AVAILABLE DATA ->
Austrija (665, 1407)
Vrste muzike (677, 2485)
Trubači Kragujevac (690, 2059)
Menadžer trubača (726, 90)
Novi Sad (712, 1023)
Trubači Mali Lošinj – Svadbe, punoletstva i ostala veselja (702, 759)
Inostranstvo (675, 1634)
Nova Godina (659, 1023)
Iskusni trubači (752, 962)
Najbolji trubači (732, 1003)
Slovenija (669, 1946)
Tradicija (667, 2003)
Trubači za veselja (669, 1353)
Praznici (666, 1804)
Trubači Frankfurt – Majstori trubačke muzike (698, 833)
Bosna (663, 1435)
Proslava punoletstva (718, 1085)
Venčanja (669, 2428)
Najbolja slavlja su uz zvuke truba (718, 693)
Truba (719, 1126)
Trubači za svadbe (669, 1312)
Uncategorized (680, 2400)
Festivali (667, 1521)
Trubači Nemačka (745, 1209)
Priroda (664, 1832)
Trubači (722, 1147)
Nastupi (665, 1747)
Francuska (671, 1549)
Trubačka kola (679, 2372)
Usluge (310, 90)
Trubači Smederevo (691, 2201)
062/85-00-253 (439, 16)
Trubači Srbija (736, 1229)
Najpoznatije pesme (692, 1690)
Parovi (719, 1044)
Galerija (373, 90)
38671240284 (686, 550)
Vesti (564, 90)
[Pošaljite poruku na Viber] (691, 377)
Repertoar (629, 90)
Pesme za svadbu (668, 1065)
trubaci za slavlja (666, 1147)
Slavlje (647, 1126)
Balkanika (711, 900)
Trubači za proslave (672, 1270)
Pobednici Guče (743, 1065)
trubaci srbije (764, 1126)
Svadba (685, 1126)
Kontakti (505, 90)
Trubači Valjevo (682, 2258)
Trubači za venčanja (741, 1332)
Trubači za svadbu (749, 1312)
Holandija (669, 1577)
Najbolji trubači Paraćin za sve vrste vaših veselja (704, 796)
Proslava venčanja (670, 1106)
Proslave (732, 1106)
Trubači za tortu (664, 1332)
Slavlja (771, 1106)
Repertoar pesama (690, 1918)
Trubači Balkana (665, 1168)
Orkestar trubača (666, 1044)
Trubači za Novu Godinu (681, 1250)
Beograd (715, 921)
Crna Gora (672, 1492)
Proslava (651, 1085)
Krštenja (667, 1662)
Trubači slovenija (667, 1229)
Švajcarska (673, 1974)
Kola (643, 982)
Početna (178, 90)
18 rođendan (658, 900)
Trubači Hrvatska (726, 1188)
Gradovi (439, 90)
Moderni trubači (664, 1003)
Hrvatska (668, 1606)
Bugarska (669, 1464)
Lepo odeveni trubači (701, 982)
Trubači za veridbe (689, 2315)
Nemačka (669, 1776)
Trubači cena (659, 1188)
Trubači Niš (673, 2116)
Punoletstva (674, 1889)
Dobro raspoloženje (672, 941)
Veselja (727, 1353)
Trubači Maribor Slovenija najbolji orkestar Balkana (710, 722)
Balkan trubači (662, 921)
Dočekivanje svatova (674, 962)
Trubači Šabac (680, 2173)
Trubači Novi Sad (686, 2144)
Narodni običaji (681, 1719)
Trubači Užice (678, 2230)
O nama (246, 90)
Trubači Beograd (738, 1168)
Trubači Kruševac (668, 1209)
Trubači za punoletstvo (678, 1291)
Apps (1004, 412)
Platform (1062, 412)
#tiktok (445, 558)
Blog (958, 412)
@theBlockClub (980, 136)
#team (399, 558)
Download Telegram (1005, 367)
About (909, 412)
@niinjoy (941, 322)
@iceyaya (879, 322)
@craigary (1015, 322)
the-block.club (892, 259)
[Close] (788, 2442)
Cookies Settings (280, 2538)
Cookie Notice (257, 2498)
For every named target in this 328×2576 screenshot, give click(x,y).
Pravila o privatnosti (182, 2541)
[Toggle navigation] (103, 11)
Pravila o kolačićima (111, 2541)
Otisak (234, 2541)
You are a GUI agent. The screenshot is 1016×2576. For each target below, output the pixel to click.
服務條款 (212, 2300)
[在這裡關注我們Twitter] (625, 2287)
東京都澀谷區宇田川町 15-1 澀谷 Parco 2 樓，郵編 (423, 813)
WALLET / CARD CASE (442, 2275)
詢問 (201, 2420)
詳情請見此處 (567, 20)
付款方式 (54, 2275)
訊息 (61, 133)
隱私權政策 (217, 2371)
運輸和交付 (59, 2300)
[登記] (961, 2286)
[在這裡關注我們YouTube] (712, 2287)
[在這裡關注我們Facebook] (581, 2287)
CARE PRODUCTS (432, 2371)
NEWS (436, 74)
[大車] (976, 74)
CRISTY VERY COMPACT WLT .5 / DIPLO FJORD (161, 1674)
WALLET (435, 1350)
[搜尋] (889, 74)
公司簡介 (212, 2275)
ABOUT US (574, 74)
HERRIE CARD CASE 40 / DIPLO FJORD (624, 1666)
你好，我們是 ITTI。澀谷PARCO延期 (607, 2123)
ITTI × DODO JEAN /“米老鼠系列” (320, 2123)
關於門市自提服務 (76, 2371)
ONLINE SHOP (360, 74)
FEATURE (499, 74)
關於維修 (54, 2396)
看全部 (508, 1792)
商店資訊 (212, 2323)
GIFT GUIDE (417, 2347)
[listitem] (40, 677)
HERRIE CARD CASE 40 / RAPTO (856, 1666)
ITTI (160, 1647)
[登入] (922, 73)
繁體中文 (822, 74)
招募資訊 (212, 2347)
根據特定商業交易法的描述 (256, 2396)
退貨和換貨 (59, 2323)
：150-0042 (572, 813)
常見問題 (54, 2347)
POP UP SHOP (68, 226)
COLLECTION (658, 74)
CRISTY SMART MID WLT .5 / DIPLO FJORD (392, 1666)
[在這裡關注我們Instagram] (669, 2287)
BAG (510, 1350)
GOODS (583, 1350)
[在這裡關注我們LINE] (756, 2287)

WORK REQUIRED -> Output the lines above between the one holding "Dobro raspoloženje (672, 941)" and the one holding "O nama (246, 90)", inclusive, with nothing before or after them.

EXERCISE ANSWER ->
Dobro raspoloženje (672, 941)
Veselja (727, 1353)
Trubači Maribor Slovenija najbolji orkestar Balkana (710, 722)
Balkan trubači (662, 921)
Dočekivanje svatova (674, 962)
Trubači Šabac (680, 2173)
Trubači Novi Sad (686, 2144)
Narodni običaji (681, 1719)
Trubači Užice (678, 2230)
O nama (246, 90)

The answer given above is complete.